До того, как стать священником, он учился в мореходке, потом был рыбаком – ловил рыбу в открытом море. Как когда-то апостолы по слову Господа бросили свои сети и последовали за Ним, так же решительно изменил жизнь в свое время и протоиерей Андрей Тарасов, клирик Богоявленского кафедрального собора города Иркутска.
Отец Андрей, более двадцати лет назад вы, можно сказать, сменили море на Небо. Что вам было дорого в море и что дорого сейчас в священническом служении?
– Не могу ответить однозначно на этот вопрос, потому что и там люди, и здесь люди. Главное в христианстве – это любовь к людям. Думаю, у любого священника так: это не я выбираю – Господь выбирает.
Помню, я твердо решил, что пойду в семинарию, будучи в открытом океане, когда мы поставили трал на рыбу. Когда ловишь рыбу в открытом море, после установки трала есть какое-то свободное время, можно попить чая или почитать что-нибудь. И вот я заметил и начал читать какой-то лежащий рядом журнал. А там была заметка о семинарии. В тот момент я понял, что это мой путь. Наверное, именно тогда пришел и ко мне Господь, как приходил Он к апостолу Андрею.
А сколько времени прошло с того момента, как вы перелистывали журнал, до того момента, как оказались в семинарии?
– Времени прошло много. Но, по крайней мере, это желание, зародившись в море, больше не уходило никогда. И Господь уже меня просто к этому вел.
То есть после того журнала жизнь начала меняться?
– Да. Я стал по-другому на все смотреть. Конечно, были и особенные, определяющие события до этого, но об этом как о сокровенном рассказывать не могу. Не думаю, что моя жизнь какая-то удивительная. Господь призвал – я пошел.
Когда попали в семинарию, когда уже начали церковный осознанный путь, какие у вас были послушания?

● **Исходные материалы**:
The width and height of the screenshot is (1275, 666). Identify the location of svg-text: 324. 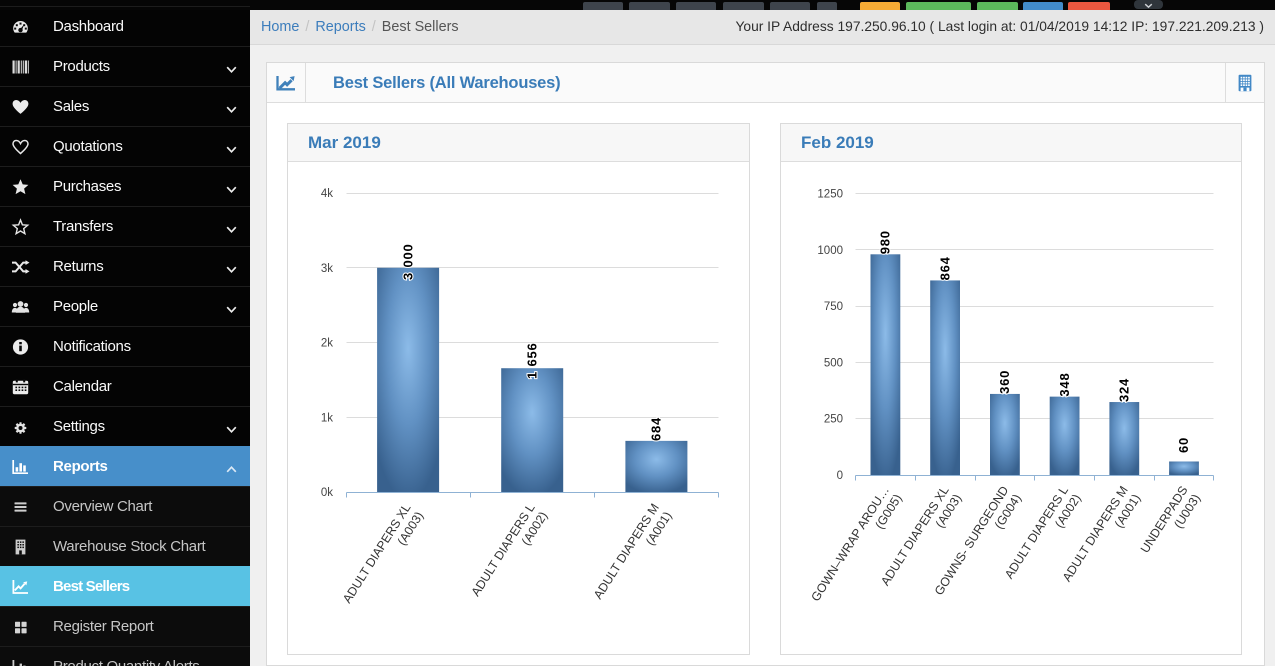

● **Рабочие задания**:
1 - Перепишите из интервью с протоиереем Андреем Тарасовым отрывок от слов «До того, как» до слов «выбираю – Господь выбирает.» включительно.
2 - Ответьте по интервью с протоиереем Андреем Тарасовым:
(а) Чем он занимался до того, как стать священником?
(б) Клириком какого собора он является?
(в) О чем была заметка в журнале, который он прочитал в открытом океане?

● **Список ответов**:
1 -
До того, как стать священником, он учился в мореходке, потом был рыбаком – ловил рыбу в открытом море. Как когда-то апостолы по слову Господа бросили свои сети и последовали за Ним, так же решительно изменил жизнь в свое время и протоиерей Андрей Тарасов, клирик Богоявленского кафедрального собора города Иркутска.
Отец Андрей, более двадцати лет назад вы, можно сказать, сменили море на Небо. Что вам было дорого в море и что дорого сейчас в священническом служении?
– Не могу ответить однозначно на этот вопрос, потому что и там люди, и здесь люди. Главное в христианстве – это любовь к людям. Думаю, у любого священника так: это не я выбираю – Господь выбирает.

2 -
(а) Учился в мореходке, потом был рыбаком и ловил рыбу в открытом море.
(б) Богоявленского кафедрального собора города Иркутска.
(в) О семинарии.